CORPORATE GENDER DIVERSITY IN INDIA: A BLOOMING REALITY?

Introduction:


Corporate governance is commonly referred to as the broad system of several rules, regulations, practices, etc., by which the functioning of a company is controlled. It seeks to balance the interests of those who work for the company each day, as well as the stakeholders, along with the larger community as a whole. The first conception of the topic arose with the formation of the “Corporation, as introduced by the East India Company in the 1600s. The United States, however, can be credited with coining the term in its present form. Academics, business professionals, and the law enforcement systems have been concerned by this for a long time now, with each having its unique conceptions of what must be included under the ambit of this very wide-range term.

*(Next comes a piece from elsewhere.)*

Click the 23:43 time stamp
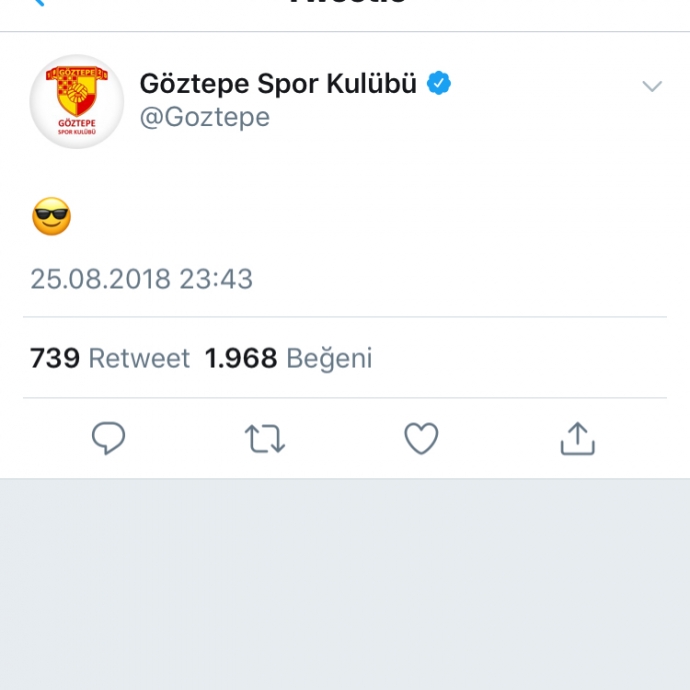The height and width of the screenshot is (690, 690). (x=216, y=279)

Corporate Governance – The Term:

Ironically, the abovementioned term has no single agreed upon definition on a scholarly or judicial basis. Indian corporate governance derives its understanding and a subsequent framework from the 1992 Cadbury Committee report, which defines corporate governance as, “the system by which companies are directed and controlled.” This definition, unfortunately, is extremely narrow and does not provide much scope for adaptation or change with respect to the developing corporate and legal landscape. A narrower definition is provided by Shleifer and Vishny in their seminal work, which states, corporate governance deals with the ways in which suppliers of finance to corporations assure themselves of getting a return on their investment.” Such definitions not only leave scope for a higher level of ambiguity and thereafter, interpretations, but also lack inclusivity in terms of rights, duties, stakeholders of the corporate ecosystem, among many others. However, the plethora of financial and securities related scandals of the 1990s and early 21st century have prompted the global legal community to initiate a positive change toward a broader and more inclusive understanding, and hopefully an indicative framework of corporate governance.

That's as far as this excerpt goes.